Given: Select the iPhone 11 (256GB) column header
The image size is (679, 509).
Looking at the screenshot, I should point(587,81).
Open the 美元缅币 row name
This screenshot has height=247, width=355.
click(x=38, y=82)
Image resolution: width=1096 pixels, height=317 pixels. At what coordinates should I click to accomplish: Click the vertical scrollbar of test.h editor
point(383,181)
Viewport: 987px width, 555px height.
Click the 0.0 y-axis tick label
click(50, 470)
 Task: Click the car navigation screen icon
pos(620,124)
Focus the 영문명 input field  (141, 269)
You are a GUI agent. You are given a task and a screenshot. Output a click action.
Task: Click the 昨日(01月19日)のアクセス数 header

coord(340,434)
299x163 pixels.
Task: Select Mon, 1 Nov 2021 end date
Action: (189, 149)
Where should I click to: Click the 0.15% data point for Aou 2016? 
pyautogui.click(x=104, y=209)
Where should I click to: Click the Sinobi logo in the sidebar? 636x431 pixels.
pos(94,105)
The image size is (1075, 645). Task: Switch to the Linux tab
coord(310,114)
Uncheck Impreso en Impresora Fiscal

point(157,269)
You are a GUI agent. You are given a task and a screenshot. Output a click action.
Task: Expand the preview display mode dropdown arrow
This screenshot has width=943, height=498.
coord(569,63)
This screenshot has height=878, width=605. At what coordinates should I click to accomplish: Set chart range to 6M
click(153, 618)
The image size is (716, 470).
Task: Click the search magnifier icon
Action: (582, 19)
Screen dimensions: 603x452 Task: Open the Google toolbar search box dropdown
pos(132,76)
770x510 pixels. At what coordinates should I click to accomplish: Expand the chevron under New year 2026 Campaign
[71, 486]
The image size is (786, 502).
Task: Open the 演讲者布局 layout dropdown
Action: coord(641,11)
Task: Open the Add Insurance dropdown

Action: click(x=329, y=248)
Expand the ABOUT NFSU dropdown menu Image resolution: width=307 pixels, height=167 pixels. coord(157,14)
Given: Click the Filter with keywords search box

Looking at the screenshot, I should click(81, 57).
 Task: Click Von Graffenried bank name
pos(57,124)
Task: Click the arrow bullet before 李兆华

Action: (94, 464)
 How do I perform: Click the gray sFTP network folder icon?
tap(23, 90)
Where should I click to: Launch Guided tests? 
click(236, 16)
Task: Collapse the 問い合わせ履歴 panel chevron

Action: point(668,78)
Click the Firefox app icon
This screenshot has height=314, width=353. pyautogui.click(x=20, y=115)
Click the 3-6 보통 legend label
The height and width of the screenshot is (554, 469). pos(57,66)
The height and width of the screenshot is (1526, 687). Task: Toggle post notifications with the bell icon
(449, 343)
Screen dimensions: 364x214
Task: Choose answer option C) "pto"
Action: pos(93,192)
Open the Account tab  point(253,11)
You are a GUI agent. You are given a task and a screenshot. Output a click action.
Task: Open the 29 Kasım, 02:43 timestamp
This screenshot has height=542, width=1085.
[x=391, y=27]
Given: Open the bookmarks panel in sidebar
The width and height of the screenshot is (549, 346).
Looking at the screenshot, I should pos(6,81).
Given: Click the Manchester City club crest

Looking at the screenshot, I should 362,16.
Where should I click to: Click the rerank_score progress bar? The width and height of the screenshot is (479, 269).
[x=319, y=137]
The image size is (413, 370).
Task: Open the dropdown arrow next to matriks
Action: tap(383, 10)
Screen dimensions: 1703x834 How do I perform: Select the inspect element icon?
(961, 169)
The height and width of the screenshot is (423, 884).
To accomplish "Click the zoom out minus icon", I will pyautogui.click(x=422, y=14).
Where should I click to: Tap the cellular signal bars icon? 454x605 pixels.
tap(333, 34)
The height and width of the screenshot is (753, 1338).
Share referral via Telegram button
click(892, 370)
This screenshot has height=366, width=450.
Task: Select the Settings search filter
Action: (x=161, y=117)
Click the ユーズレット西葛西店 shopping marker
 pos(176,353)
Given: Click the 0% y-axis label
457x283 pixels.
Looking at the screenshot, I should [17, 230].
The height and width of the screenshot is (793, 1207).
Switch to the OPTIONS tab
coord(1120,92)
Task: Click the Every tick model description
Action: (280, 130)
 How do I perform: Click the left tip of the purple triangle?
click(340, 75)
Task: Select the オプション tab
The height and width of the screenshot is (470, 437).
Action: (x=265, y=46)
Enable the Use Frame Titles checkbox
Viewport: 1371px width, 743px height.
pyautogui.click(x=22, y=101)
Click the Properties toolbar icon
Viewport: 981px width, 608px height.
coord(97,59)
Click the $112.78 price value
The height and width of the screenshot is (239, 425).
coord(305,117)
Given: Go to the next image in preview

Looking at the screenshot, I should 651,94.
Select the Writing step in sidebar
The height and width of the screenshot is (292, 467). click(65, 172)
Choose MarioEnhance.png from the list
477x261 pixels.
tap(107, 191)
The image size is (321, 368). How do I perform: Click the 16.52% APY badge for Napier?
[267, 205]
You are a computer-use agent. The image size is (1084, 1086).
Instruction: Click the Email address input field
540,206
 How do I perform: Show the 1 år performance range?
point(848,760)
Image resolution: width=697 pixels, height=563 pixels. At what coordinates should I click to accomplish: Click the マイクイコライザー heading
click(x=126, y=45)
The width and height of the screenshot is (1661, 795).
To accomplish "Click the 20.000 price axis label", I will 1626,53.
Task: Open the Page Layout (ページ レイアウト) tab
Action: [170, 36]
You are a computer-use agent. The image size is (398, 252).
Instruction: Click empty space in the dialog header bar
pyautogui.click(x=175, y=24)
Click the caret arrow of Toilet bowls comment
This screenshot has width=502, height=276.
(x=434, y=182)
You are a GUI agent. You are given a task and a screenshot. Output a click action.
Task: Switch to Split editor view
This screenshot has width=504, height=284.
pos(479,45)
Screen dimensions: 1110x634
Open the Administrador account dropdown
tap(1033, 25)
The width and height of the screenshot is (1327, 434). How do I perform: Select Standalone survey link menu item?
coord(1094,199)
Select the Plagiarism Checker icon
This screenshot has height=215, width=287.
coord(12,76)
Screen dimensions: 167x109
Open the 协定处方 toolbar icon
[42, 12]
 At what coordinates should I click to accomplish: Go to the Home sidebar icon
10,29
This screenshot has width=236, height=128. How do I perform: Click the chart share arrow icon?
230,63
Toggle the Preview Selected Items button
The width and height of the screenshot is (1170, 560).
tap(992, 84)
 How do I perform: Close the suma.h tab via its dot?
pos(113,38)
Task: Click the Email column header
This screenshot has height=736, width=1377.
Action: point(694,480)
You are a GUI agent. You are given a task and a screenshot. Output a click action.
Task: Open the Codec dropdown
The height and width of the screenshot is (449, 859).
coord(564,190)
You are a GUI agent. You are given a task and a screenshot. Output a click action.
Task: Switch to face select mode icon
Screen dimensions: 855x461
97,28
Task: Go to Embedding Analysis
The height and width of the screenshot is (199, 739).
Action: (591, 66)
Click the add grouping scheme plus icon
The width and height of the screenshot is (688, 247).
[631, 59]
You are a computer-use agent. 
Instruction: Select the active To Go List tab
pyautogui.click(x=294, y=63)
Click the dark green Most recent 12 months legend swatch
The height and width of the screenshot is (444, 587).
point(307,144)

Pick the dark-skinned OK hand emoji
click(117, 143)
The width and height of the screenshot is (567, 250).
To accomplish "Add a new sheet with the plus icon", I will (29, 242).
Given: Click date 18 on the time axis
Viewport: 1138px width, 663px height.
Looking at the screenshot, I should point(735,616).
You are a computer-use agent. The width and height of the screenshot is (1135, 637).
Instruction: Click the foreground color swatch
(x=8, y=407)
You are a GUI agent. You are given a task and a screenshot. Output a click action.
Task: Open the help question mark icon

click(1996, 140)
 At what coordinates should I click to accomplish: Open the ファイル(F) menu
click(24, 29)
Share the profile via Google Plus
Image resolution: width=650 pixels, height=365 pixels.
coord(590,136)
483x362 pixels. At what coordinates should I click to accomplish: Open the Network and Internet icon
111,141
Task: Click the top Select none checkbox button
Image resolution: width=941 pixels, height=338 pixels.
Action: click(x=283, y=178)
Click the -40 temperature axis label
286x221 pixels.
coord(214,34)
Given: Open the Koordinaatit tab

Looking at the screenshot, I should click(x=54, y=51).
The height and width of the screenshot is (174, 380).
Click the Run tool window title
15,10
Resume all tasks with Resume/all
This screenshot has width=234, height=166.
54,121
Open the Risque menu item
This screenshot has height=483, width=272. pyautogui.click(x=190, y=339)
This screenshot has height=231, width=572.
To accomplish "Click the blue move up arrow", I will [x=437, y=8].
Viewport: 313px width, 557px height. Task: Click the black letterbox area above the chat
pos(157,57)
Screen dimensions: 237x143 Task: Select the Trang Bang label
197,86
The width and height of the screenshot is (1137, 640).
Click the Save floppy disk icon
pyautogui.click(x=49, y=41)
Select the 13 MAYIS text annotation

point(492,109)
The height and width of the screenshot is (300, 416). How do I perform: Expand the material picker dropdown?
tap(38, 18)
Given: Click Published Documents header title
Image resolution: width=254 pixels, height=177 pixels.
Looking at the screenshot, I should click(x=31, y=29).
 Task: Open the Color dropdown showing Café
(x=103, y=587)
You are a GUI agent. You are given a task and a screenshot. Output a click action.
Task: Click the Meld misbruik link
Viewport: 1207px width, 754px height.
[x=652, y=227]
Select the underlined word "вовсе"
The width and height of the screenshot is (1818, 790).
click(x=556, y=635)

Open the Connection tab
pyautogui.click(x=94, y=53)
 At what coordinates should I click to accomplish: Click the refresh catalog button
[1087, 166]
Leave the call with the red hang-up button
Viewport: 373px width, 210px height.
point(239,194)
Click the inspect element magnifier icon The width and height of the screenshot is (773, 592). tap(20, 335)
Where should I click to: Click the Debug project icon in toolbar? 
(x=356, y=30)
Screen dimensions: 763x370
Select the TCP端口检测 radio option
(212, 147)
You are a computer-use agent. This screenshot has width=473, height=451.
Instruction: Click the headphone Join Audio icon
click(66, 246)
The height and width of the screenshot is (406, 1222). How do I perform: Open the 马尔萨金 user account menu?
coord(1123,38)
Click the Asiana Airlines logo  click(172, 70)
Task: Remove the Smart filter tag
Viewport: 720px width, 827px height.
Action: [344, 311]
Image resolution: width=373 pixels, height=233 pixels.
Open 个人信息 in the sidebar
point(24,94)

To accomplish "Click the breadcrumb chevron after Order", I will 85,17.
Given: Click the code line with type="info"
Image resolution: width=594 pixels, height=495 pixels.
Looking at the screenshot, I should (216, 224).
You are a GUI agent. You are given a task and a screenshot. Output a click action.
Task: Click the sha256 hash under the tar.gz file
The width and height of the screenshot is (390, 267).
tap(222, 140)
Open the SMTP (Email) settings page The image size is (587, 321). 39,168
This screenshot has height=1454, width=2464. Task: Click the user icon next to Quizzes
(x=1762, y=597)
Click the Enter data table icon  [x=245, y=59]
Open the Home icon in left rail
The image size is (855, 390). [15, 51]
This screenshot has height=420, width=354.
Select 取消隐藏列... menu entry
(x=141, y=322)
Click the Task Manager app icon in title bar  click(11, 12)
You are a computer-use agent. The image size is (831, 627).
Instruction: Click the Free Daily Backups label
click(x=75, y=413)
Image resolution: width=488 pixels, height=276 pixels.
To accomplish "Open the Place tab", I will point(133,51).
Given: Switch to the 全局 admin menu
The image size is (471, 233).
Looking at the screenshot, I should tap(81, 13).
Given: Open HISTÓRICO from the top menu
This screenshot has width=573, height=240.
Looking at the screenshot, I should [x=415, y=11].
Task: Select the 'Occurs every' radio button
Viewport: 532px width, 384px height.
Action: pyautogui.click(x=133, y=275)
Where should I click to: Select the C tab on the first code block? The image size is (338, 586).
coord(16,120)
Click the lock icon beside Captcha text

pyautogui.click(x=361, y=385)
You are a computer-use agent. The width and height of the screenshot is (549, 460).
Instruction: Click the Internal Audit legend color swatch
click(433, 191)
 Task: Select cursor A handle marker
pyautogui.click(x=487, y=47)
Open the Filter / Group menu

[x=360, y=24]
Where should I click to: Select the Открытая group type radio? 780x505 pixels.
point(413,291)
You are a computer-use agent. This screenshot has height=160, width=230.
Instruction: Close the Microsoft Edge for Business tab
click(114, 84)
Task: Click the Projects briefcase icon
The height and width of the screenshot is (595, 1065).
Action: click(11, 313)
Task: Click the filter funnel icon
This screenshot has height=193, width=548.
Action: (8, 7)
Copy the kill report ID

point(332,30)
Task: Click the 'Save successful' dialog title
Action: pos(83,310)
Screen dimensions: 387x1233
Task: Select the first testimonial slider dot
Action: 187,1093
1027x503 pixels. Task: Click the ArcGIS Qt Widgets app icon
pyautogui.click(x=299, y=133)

··········

About this exercise —
From the entries above, extract each line containing "column".

Answer section —
Given: Select the iPhone 11 (256GB) column header
Task: Click the Email column header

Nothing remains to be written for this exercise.